Please wait for the result of CI firstly. See Paddle CI Manual for details.

ooooo-create · 2025-05-14T15:36:40Z

/re-run all-failed

… it can easily use to have more chance to reshared

… add_spmd_log_softmax

ooooo-create · 2025-05-16T06:26:59Z

@Yeenyeong This pr is ready to be reviewed, Thanks!

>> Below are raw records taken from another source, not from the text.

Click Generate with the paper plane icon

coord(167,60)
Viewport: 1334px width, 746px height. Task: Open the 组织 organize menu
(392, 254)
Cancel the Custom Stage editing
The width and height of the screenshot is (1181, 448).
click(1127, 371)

Yeenyeong · 2025-05-20T06:42:41Z

paddle/phi/infermeta/spmd_rules/utils.cc

@@ -86,6 +86,10 @@ std::unordered_map<std::string, int64_t> ShardingMergeForTensors(
  for (auto& pair : tensor_axes_to_dim_pairs) {
    for (size_t i = 0; i < pair.second.size(); ++i) {
      auto tensor_axis = pair.first.substr(i, 1);
+      // Cooperate with GetDimsMappingForAxes to deal "1" for replicated.
+      if (tensor_axis == "1") {


What scenario does there lines of code work in? Is there any bug that has happened?

GetDimsMappingForAxes will auto treat "1" to replicated，and the input axis_to_dim_map always come from ShardingMergeForTensors's output.I thought a statution, when x_axes="a1b" and dim_mapping={0,1,-1}, y_axes="a1b" dim_mapping={0,-1,1}, now will out {a:0,1:1,b:-1}, the b map to -1, and i think the b is also can map to 1(because when we set "1", it should be -1). I'm not sure if my modification is necessary, it might not be encountered in actual scenarios. Do I need to change it back

In the situation you assumed, the output of merging should be {a:0, 1:-1, b:1}, which comes from the rules that the ShardingMergeForAxis function follows.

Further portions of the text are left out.